◆ Excerpt to read
* * * * *

In 2017, US President Donald Trump enacted the Mexico City policy, which withheld government funding from organizations that provide abortion services. Family planning organizations in Mali lost 600,000 US dollars upon its enactment, and the group Association Malienne pour la Protection et la Promotion de la Famille lost its source of funding from Planned Parenthood until the policy was rescinded. The Strengthening Abortion Research Capacity in Sub-Saharan Africa Program (STARS)—a group aiming to increase abortion research from African researchers—was launched in 2019 in Mali by the Mali Center for Vaccine Development and the International Center for Research on Women. The program, which published studies and held discussions with the Ministry of Health, academics, and medical professionals, increased interest in research on abortion in Mali. The COVID-19 pandemic in Mali, which occurred amid a national crisis, led to the unavailability of health facilities and reproductive healthcare, and community groups worked to provide safe abortion access. The penal code enacted in December 2024 continued to criminalize abortions, with exceptions for therapeutic abortions.

== Prevalence ==
In 2015–2019, the estimated annual incidence of abortion in Mali was 92,600, equating to 33% of unintended pregnancies or 9% of all pregnancies. The abortion rate had remained stagnant since 1990–1994, during which time the unintended pregnancy rate had decreased by 18%. There is little research on abortion in Mali, and the country has no organizations dedicated to abortion research.

About four-fifths of abortions in Mali are performed outside of health facilities, and most are unsafe. Abortions are often provided by illegal providers with unsanitary conditions; women seeking abortions find these providers through social networks. Unsafe abortion is the fifth-most common cause of maternal mortality in the country, as of 2022. Many abortions are performed by untrained providers. Self-induced abortion is commonly performed by inserting objects into the uterus, consuming excessive doses of medication, or consuming poisons such as soap, dye, or methylene blue. Traditional medicine workers believe abortions can be induced with bitter plants such as Khaya senegalensis and Opilia amentacea. Many sexual slavery camps in Mali have clinics for traditional abortion providers, according to the National Agency for the Prohibition of Trafficking in Persons in 2010. As of 2020, illegal abortion services cost between 40,000 and 110,000 francs, depending on the gestational age.

* * * * *

◆ Data extract
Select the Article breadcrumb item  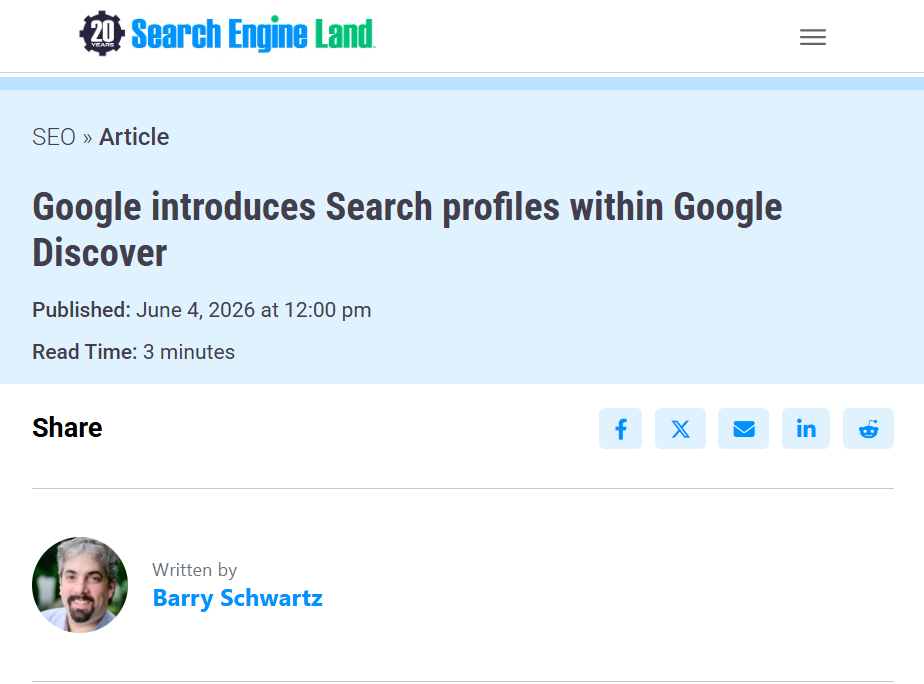[134, 137]
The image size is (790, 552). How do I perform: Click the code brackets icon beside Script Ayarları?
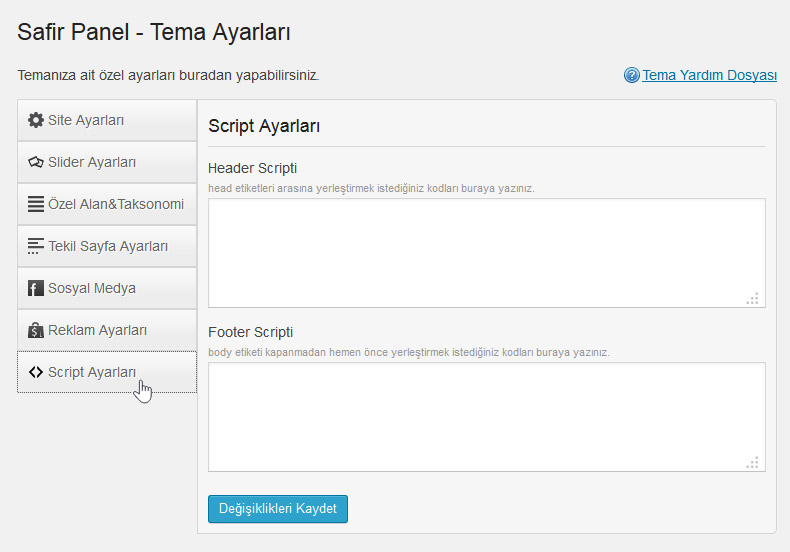tap(36, 372)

* * * * *

◆ Check your understanding
(1) In the text on abortion in Mali, which two organizations launched the STARS program in 2019?
(2) Carry on the text about abortion in Mali from the point where it ends.

◆ Answers below
(1) The Mali Center for Vaccine Development and the International Center for Research on Women.

(2)
Legal abortions are available with both medical and surgical abortion. Abortion care is more available at private facilities, according to the 2013 HeRAMS survey by the World Health Organization and the Ministry of Health.

Women with unintended pregnancies often have abortions to avoid negative reactions from family members or society. Abortions are typically the result of premarital sex, as pregnancy outside of marriage is viewed as dishonorable for a family, whereas high birth rates are encouraged for married women. In 1981–1982, 82.1% of pregnancy terminations were among unmarried women. According to some estimates, abortion is common among young women and adolescents.

== Post-abortion care ==
Since it first became available in Mali in 2006, post-abortion care (PAC) has been managed through decentralized local authorities with local funding. Many women with abortion complications only receive PAC through informal providers or self-medication, as revealing abortions risks legal punishment and stigmatization. The NGO Population Services International has trained public and private facilities to provide PAC using manual vacuum aspiration and misoprostol.